══ Data excerpts

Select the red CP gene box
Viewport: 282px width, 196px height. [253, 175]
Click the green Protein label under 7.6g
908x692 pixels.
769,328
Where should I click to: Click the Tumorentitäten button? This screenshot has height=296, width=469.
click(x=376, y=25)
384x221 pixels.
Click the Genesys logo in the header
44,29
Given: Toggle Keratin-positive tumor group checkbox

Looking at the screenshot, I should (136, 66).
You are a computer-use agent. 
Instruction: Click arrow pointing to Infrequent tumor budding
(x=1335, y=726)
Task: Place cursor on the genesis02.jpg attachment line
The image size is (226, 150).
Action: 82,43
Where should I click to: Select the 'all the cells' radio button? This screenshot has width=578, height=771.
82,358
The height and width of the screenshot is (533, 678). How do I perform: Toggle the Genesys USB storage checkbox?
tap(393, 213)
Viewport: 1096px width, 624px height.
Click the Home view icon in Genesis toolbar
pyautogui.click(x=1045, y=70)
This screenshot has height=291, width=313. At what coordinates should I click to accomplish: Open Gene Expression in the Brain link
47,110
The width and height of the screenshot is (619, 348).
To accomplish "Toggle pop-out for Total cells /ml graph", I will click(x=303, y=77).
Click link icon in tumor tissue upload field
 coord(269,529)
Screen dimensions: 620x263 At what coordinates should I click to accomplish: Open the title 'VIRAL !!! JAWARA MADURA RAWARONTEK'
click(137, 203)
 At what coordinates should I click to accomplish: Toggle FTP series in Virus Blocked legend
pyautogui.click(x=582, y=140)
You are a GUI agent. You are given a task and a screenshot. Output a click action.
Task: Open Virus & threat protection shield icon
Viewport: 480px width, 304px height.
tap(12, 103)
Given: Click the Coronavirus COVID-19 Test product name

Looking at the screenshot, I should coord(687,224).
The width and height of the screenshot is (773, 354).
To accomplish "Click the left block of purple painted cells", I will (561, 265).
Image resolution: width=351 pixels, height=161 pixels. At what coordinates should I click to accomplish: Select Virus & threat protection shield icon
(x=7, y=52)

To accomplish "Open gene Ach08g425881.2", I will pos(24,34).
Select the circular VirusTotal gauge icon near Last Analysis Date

════

Exercise requirements: The output should match the records above exactly, entry for entry.

Written answer:
Select the red CP gene box
Viewport: 282px width, 196px height. [253, 175]
Click the green Protein label under 7.6g
908x692 pixels.
769,328
Where should I click to: Click the Tumorentitäten button? This screenshot has height=296, width=469.
click(x=376, y=25)
384x221 pixels.
Click the Genesys logo in the header
44,29
Given: Toggle Keratin-positive tumor group checkbox

Looking at the screenshot, I should (136, 66).
You are a computer-use agent. 
Instruction: Click arrow pointing to Infrequent tumor budding
(x=1335, y=726)
Task: Place cursor on the genesis02.jpg attachment line
The image size is (226, 150).
Action: 82,43
Where should I click to: Select the 'all the cells' radio button? This screenshot has width=578, height=771.
82,358
The height and width of the screenshot is (533, 678). How do I perform: Toggle the Genesys USB storage checkbox?
tap(393, 213)
Viewport: 1096px width, 624px height.
Click the Home view icon in Genesis toolbar
pyautogui.click(x=1045, y=70)
This screenshot has height=291, width=313. At what coordinates should I click to accomplish: Open Gene Expression in the Brain link
47,110
The width and height of the screenshot is (619, 348).
To accomplish "Toggle pop-out for Total cells /ml graph", I will click(x=303, y=77).
Click link icon in tumor tissue upload field
 coord(269,529)
Screen dimensions: 620x263 At what coordinates should I click to accomplish: Open the title 'VIRAL !!! JAWARA MADURA RAWARONTEK'
click(137, 203)
 At what coordinates should I click to accomplish: Toggle FTP series in Virus Blocked legend
pyautogui.click(x=582, y=140)
You are a GUI agent. You are given a task and a screenshot. Output a click action.
Task: Open Virus & threat protection shield icon
Viewport: 480px width, 304px height.
tap(12, 103)
Given: Click the Coronavirus COVID-19 Test product name

Looking at the screenshot, I should coord(687,224).
The width and height of the screenshot is (773, 354).
To accomplish "Click the left block of purple painted cells", I will (561, 265).
Image resolution: width=351 pixels, height=161 pixels. At what coordinates should I click to accomplish: Select Virus & threat protection shield icon
(x=7, y=52)

To accomplish "Open gene Ach08g425881.2", I will pos(24,34).
Select the circular VirusTotal gauge icon near Last Analysis Date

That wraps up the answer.